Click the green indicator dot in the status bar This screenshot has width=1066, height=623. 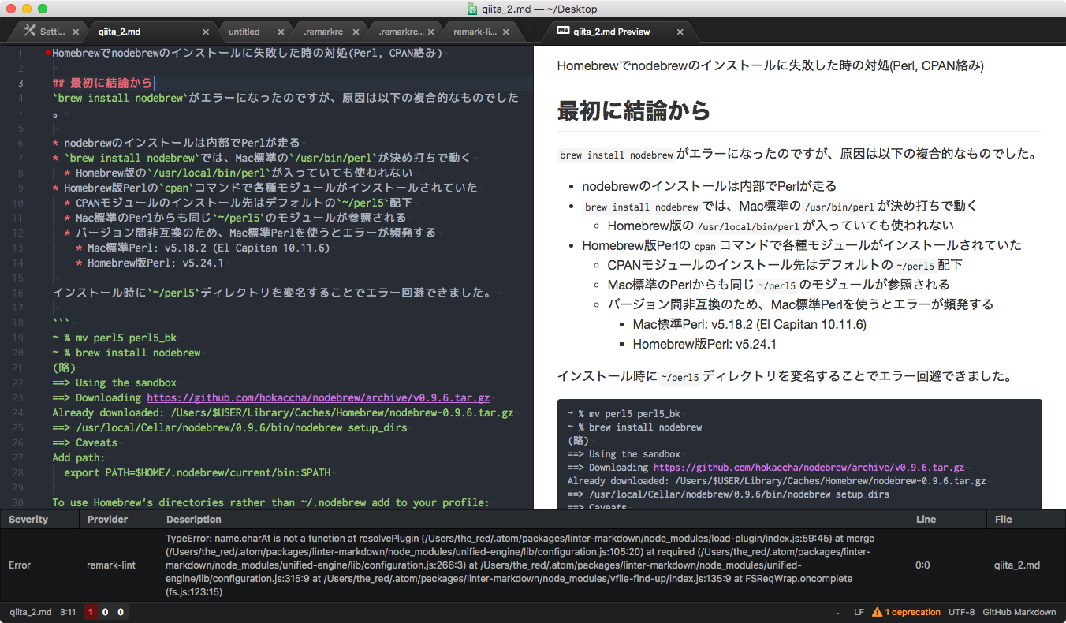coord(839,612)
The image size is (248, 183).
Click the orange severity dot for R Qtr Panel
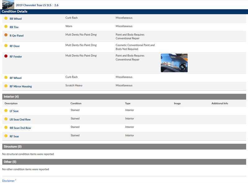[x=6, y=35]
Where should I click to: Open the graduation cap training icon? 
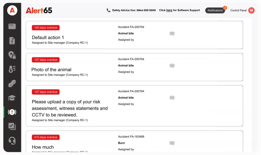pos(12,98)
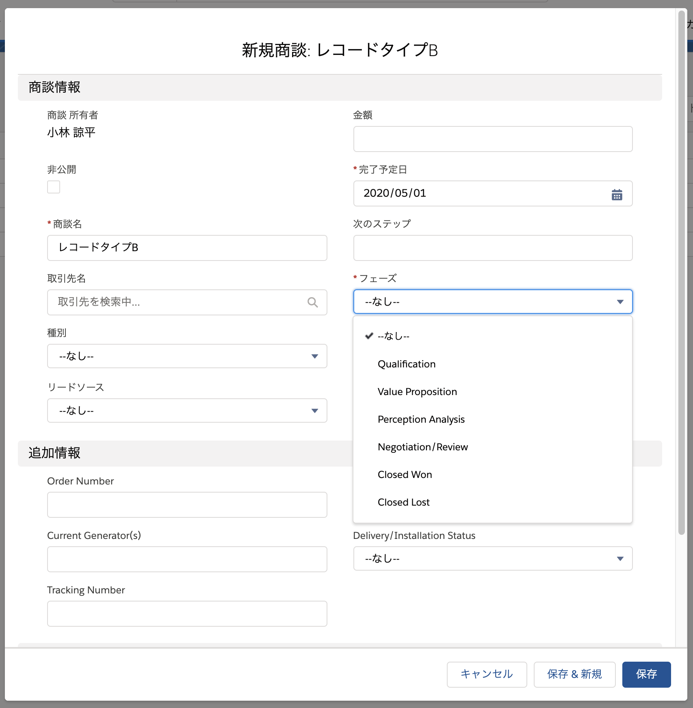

▸ Task
Please reproduce the data above from the line holding "The image size is (248, 183)." through the end, inclusive, with every line and request kept, and add 7 to each coordinate in the answers. Leave the pictures out of your reply.

▸ Output below
The image size is (248, 183).
Click the orange severity dot for R Qtr Panel
[x=13, y=42]
Where should I click to: Open the graduation cap training icon? 
pos(19,105)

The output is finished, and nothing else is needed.